Would you repeat every line of the data exactly?

•••••

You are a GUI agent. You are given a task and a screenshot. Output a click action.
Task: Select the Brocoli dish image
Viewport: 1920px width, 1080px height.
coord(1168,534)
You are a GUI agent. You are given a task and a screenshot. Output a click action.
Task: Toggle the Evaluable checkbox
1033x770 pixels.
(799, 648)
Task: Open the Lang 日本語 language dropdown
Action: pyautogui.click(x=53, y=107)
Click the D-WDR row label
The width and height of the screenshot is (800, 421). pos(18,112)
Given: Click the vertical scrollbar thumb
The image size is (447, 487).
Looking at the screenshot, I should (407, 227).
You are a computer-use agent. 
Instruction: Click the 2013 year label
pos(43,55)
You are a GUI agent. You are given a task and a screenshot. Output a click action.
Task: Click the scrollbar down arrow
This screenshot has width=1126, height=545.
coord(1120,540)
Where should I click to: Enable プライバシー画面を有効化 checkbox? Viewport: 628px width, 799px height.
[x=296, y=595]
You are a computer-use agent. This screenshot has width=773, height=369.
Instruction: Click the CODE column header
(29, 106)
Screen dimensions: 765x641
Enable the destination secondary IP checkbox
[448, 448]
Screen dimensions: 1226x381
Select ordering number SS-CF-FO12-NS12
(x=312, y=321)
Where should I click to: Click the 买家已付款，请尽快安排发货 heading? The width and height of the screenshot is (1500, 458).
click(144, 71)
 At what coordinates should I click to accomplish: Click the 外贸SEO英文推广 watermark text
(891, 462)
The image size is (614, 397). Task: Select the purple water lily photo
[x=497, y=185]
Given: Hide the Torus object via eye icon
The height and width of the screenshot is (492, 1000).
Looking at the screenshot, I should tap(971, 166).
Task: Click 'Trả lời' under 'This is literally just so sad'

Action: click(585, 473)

•••••

EXERCISE OUTPUT =
You are a GUI agent. You are given a task and a screenshot. Output a click action.
Task: Select the Brocoli dish image
Viewport: 1920px width, 1080px height.
coord(1168,534)
You are a GUI agent. You are given a task and a screenshot. Output a click action.
Task: Toggle the Evaluable checkbox
1033x770 pixels.
(799, 648)
Task: Open the Lang 日本語 language dropdown
Action: pyautogui.click(x=53, y=107)
Click the D-WDR row label
The width and height of the screenshot is (800, 421). pos(18,112)
Given: Click the vertical scrollbar thumb
The image size is (447, 487).
Looking at the screenshot, I should (407, 227).
You are a computer-use agent. 
Instruction: Click the 2013 year label
pos(43,55)
You are a GUI agent. You are given a task and a screenshot. Output a click action.
Task: Click the scrollbar down arrow
This screenshot has width=1126, height=545.
coord(1120,540)
Where should I click to: Enable プライバシー画面を有効化 checkbox? Viewport: 628px width, 799px height.
[x=296, y=595]
You are a computer-use agent. This screenshot has width=773, height=369.
Instruction: Click the CODE column header
(29, 106)
Screen dimensions: 765x641
Enable the destination secondary IP checkbox
[448, 448]
Screen dimensions: 1226x381
Select ordering number SS-CF-FO12-NS12
(x=312, y=321)
Where should I click to: Click the 买家已付款，请尽快安排发货 heading? The width and height of the screenshot is (1500, 458).
click(144, 71)
 At what coordinates should I click to accomplish: Click the 外贸SEO英文推广 watermark text
(891, 462)
The image size is (614, 397). Task: Select the purple water lily photo
[x=497, y=185]
Given: Hide the Torus object via eye icon
The height and width of the screenshot is (492, 1000).
Looking at the screenshot, I should tap(971, 166).
Task: Click 'Trả lời' under 'This is literally just so sad'

Action: click(585, 473)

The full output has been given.